**ACTIVITY**
Gather each line containing the string "computer" from these entries.

**PROVIDED ENTRIES**
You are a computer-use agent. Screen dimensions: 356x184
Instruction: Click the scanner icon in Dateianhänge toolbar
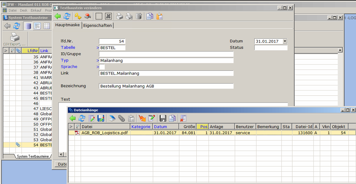tap(112, 118)
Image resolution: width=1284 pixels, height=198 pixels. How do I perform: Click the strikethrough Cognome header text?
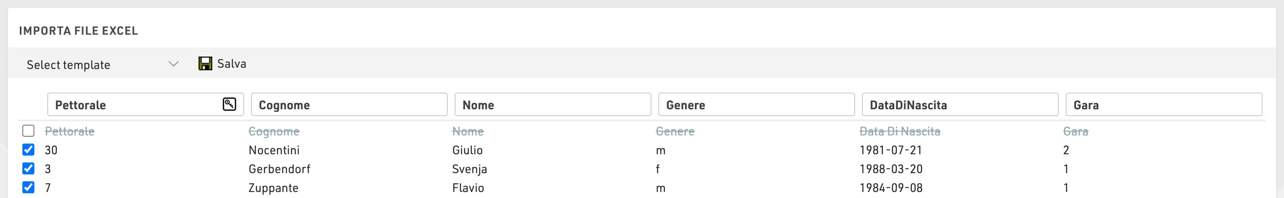(274, 131)
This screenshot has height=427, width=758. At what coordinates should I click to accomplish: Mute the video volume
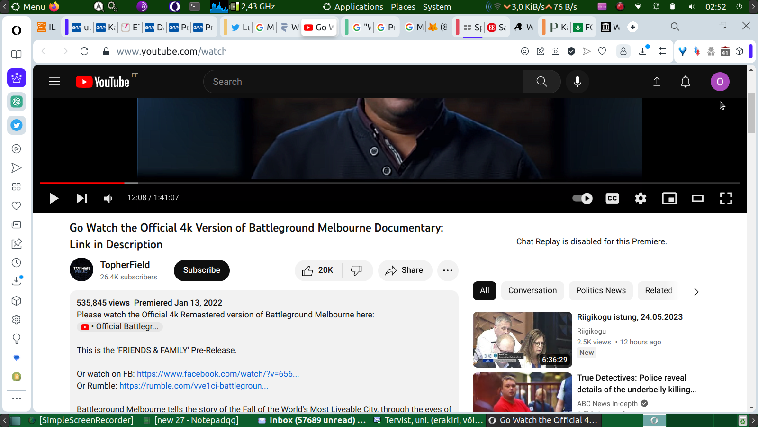coord(108,198)
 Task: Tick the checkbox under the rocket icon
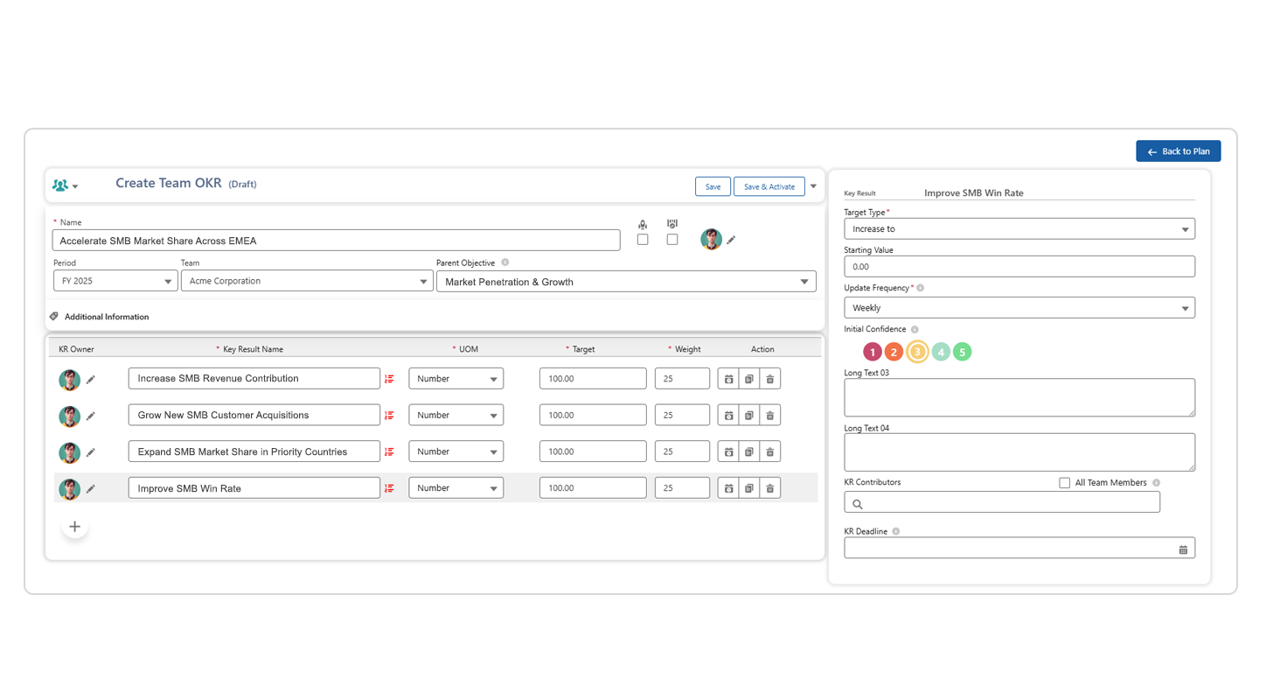(x=643, y=240)
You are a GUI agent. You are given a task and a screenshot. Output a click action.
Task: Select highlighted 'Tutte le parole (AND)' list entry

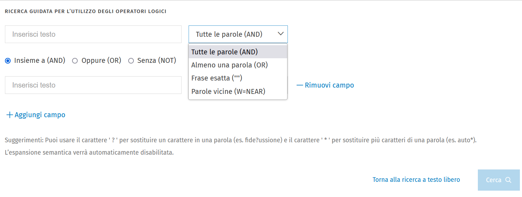click(225, 52)
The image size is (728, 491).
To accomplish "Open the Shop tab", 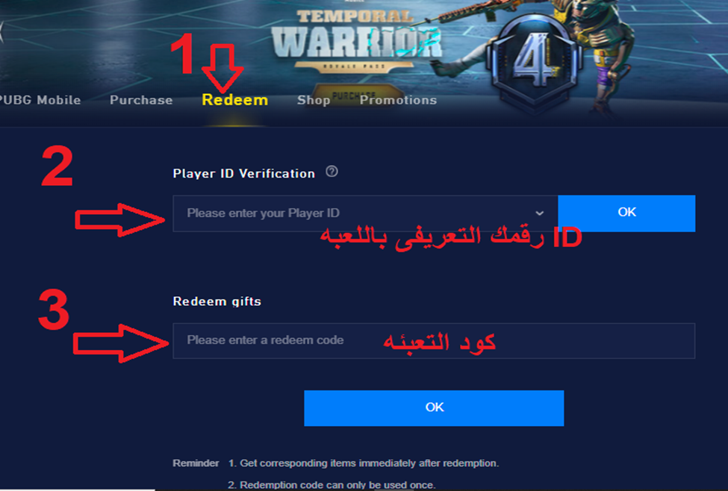I will tap(314, 100).
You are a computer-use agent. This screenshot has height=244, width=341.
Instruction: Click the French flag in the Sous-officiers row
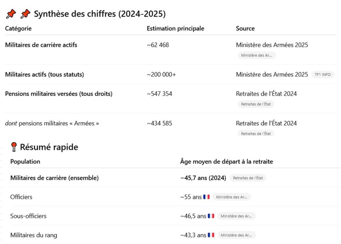coord(211,216)

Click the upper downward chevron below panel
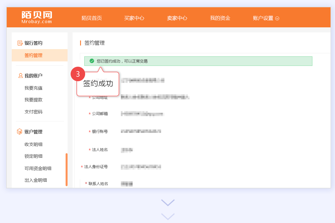click(x=168, y=203)
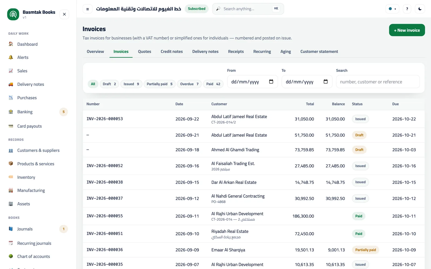Open the From date calendar picker
Viewport: 431px width, 269px height.
[x=271, y=82]
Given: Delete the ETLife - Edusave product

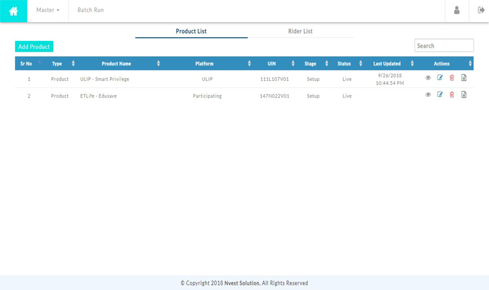Looking at the screenshot, I should coord(452,95).
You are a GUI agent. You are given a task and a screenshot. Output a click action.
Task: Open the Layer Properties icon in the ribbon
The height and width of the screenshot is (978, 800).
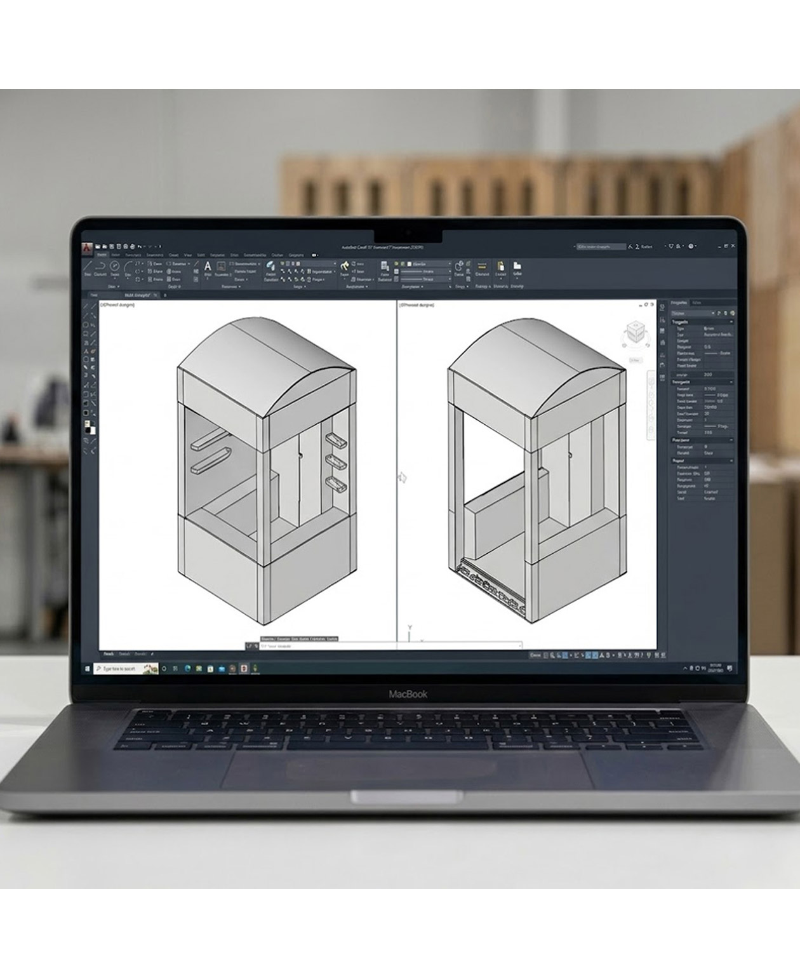[270, 266]
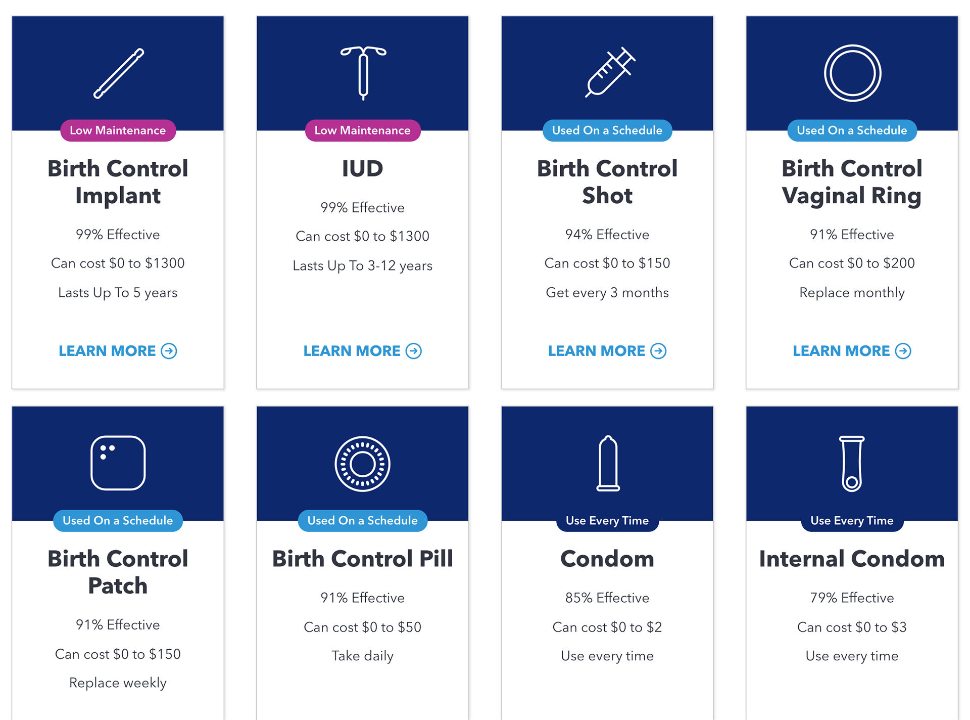Click the condom icon
The width and height of the screenshot is (970, 720).
(x=608, y=463)
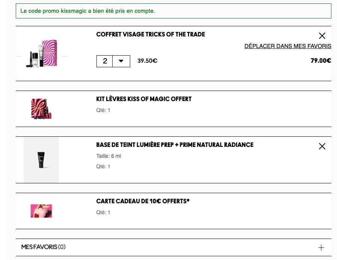Open the quantity dropdown arrow for the Coffret Visage set

coord(121,61)
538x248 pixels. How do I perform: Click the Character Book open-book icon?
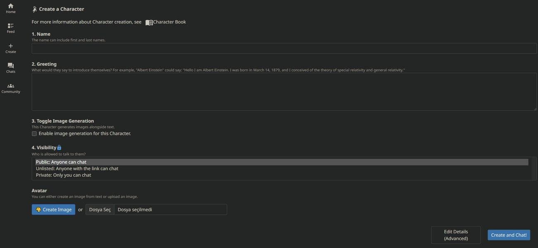(149, 22)
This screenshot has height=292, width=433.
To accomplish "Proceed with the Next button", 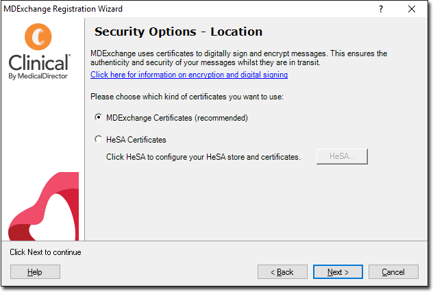I will click(x=338, y=272).
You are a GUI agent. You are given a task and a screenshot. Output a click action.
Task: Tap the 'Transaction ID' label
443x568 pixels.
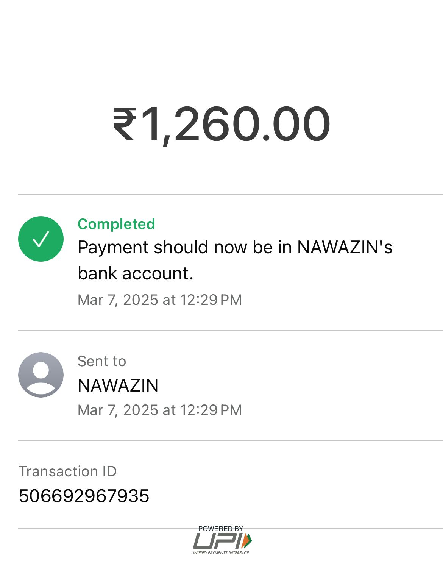[x=67, y=471]

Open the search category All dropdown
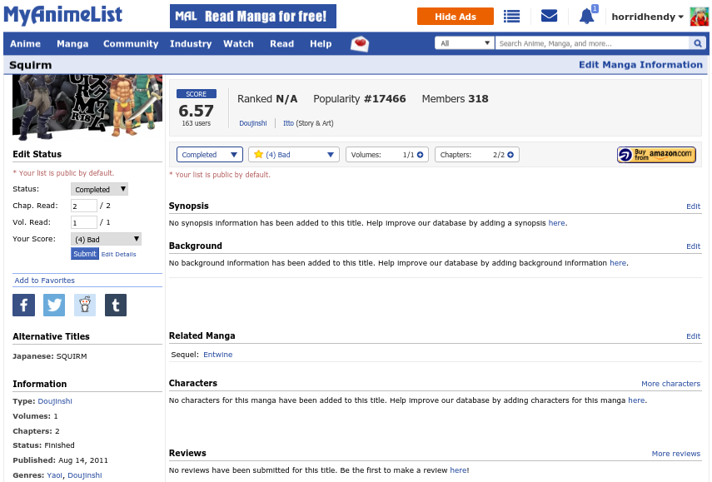click(x=464, y=43)
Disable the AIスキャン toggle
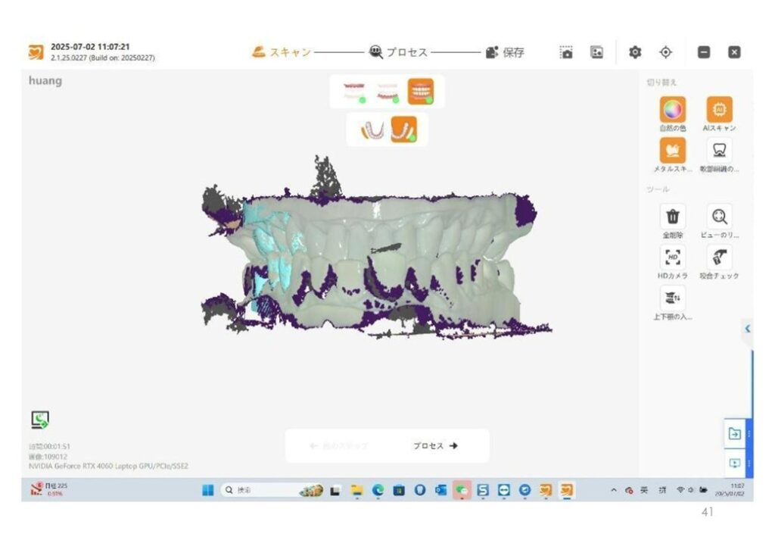The width and height of the screenshot is (775, 537). (719, 110)
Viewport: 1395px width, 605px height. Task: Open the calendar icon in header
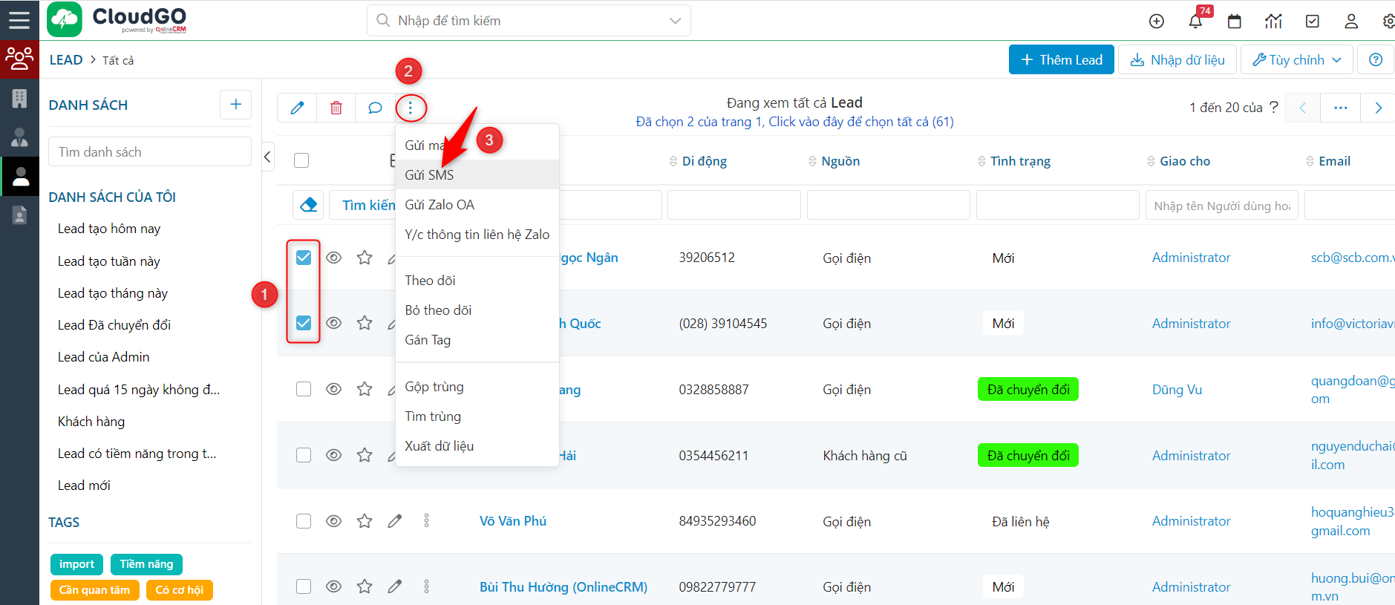click(1235, 21)
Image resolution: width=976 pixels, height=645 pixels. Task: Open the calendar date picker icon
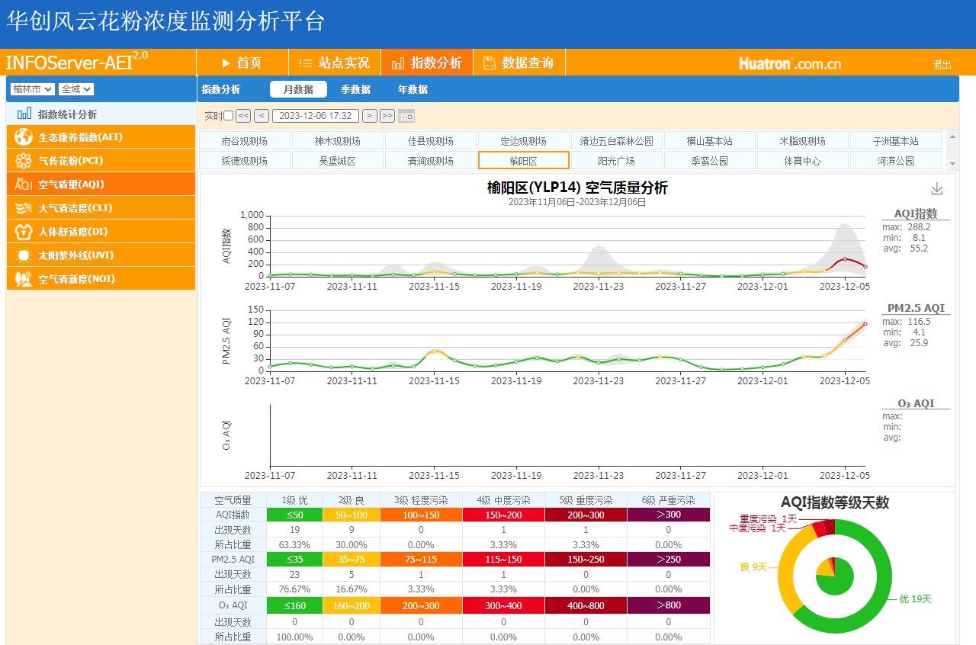(406, 116)
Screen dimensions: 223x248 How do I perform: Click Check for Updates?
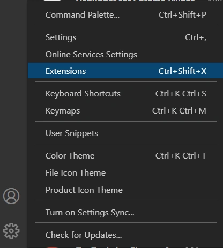(126, 235)
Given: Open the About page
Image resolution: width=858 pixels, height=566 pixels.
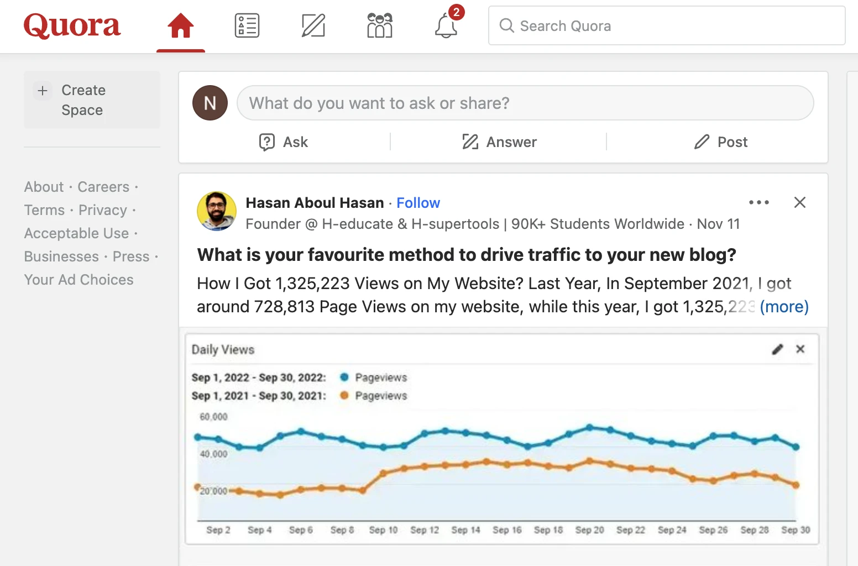Looking at the screenshot, I should pyautogui.click(x=44, y=187).
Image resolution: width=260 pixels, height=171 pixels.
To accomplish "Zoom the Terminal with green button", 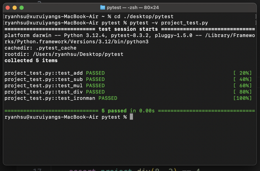I will point(22,8).
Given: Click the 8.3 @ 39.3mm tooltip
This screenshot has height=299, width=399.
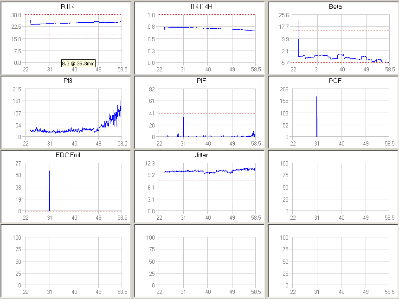Looking at the screenshot, I should [78, 63].
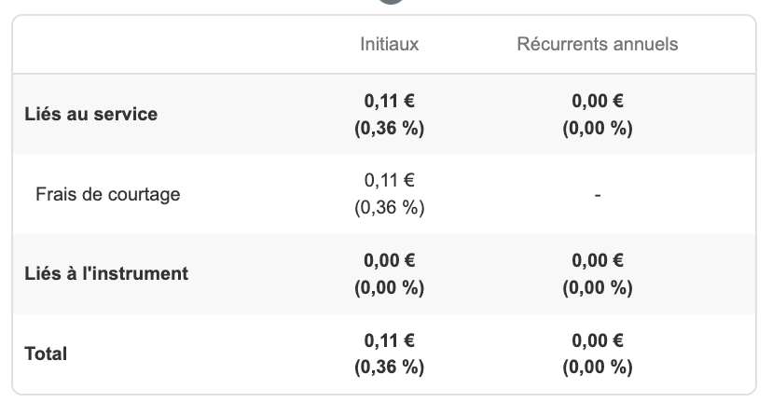Click Liés à l'instrument initial euro amount
The width and height of the screenshot is (772, 416).
coord(389,260)
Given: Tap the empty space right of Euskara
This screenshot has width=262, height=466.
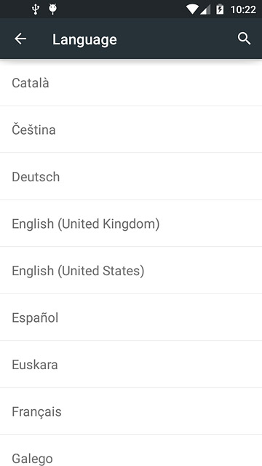Looking at the screenshot, I should pyautogui.click(x=160, y=364).
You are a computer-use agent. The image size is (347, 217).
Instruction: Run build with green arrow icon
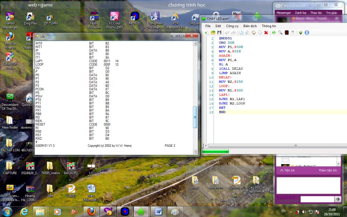pos(274,33)
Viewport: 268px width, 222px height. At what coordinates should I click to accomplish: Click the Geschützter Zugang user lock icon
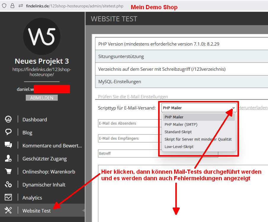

**ANSWER SECTION**
You are a computer-use agent. Screen dimensions: 356x184
You are a computer-use agent. This screenshot has height=244, width=341.
You are a computer-use agent. The image size is (347, 217).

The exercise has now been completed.